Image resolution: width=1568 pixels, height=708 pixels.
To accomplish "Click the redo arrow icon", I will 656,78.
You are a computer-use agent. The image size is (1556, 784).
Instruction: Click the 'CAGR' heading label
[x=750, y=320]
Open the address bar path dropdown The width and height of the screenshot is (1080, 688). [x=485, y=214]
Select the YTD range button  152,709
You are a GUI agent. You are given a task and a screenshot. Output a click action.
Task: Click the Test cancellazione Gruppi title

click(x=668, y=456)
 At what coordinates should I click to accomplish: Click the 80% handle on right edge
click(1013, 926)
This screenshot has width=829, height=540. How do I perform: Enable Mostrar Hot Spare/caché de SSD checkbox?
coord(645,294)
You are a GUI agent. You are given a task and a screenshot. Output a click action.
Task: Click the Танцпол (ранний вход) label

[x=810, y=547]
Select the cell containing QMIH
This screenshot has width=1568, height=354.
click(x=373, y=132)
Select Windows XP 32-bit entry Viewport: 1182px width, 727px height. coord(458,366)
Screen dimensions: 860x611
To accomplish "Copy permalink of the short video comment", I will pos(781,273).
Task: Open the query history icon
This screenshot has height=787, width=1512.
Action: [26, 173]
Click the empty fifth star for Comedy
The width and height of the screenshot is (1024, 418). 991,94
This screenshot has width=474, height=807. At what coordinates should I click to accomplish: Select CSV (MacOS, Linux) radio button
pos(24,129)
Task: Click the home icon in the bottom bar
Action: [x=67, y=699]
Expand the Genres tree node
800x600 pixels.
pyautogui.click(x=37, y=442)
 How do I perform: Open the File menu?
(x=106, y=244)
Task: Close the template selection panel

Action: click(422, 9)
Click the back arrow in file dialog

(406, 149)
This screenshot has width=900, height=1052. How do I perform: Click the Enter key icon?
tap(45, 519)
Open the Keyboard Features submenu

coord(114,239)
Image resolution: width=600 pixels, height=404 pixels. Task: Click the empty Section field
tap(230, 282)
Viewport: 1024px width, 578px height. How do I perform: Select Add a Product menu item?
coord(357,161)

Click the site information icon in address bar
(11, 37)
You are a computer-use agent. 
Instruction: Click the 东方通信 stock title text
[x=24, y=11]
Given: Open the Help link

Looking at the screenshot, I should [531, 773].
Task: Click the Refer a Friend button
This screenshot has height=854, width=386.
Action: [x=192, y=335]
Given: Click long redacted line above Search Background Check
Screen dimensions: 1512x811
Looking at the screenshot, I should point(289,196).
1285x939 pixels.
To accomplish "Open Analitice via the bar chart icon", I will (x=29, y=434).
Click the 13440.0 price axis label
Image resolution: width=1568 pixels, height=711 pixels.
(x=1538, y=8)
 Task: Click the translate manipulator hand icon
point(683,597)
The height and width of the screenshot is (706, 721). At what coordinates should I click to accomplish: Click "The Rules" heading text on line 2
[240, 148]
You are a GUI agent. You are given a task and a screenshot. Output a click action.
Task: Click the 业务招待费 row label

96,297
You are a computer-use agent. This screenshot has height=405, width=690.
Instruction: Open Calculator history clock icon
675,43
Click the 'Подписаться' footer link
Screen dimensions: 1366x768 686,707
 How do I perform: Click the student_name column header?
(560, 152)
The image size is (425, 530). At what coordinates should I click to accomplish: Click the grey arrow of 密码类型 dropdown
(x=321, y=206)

» **What is being asked**:
Return the data above in full, keeping each line exactly as it stands.

» **Response below**:
Image resolution: width=1568 pixels, height=708 pixels.
To accomplish "Click the redo arrow icon", I will 656,78.
You are a computer-use agent. The image size is (1556, 784).
Instruction: Click the 'CAGR' heading label
[x=750, y=320]
Open the address bar path dropdown The width and height of the screenshot is (1080, 688). [x=485, y=214]
Select the YTD range button  152,709
You are a GUI agent. You are given a task and a screenshot. Output a click action.
Task: Click the Test cancellazione Gruppi title

click(x=668, y=456)
 At what coordinates should I click to accomplish: Click the 80% handle on right edge
click(1013, 926)
This screenshot has width=829, height=540. How do I perform: Enable Mostrar Hot Spare/caché de SSD checkbox?
coord(645,294)
You are a GUI agent. You are given a task and a screenshot. Output a click action.
Task: Click the Танцпол (ранний вход) label

[x=810, y=547]
Select the cell containing QMIH
This screenshot has width=1568, height=354.
click(x=373, y=132)
Select Windows XP 32-bit entry Viewport: 1182px width, 727px height. coord(458,366)
Screen dimensions: 860x611
To accomplish "Copy permalink of the short video comment", I will pos(781,273).
Task: Open the query history icon
This screenshot has height=787, width=1512.
Action: [26, 173]
Click the empty fifth star for Comedy
The width and height of the screenshot is (1024, 418). 991,94
This screenshot has width=474, height=807. At what coordinates should I click to accomplish: Select CSV (MacOS, Linux) radio button
pos(24,129)
Task: Click the home icon in the bottom bar
Action: [x=67, y=699]
Expand the Genres tree node
800x600 pixels.
pyautogui.click(x=37, y=442)
 How do I perform: Open the File menu?
(x=106, y=244)
Task: Close the template selection panel

Action: click(422, 9)
Click the back arrow in file dialog

(406, 149)
This screenshot has width=900, height=1052. How do I perform: Click the Enter key icon?
tap(45, 519)
Open the Keyboard Features submenu

coord(114,239)
Image resolution: width=600 pixels, height=404 pixels. Task: Click the empty Section field
tap(230, 282)
Viewport: 1024px width, 578px height. How do I perform: Select Add a Product menu item?
coord(357,161)

Click the site information icon in address bar
(11, 37)
You are a computer-use agent. 
Instruction: Click the 东方通信 stock title text
[x=24, y=11]
Given: Open the Help link

Looking at the screenshot, I should [531, 773].
Task: Click the Refer a Friend button
This screenshot has height=854, width=386.
Action: [x=192, y=335]
Given: Click long redacted line above Search Background Check
Screen dimensions: 1512x811
Looking at the screenshot, I should point(289,196).
1285x939 pixels.
To accomplish "Open Analitice via the bar chart icon", I will (x=29, y=434).
Click the 13440.0 price axis label
Image resolution: width=1568 pixels, height=711 pixels.
(x=1538, y=8)
 Task: Click the translate manipulator hand icon
point(683,597)
The height and width of the screenshot is (706, 721). At what coordinates should I click to accomplish: Click "The Rules" heading text on line 2
[240, 148]
You are a GUI agent. You are given a task and a screenshot. Output a click action.
Task: Click the 业务招待费 row label

96,297
You are a computer-use agent. This screenshot has height=405, width=690.
Instruction: Open Calculator history clock icon
675,43
Click the 'Подписаться' footer link
Screen dimensions: 1366x768 686,707
 How do I perform: Click the student_name column header?
(560, 152)
The image size is (425, 530). At what coordinates should I click to accomplish: Click the grey arrow of 密码类型 dropdown
(x=321, y=206)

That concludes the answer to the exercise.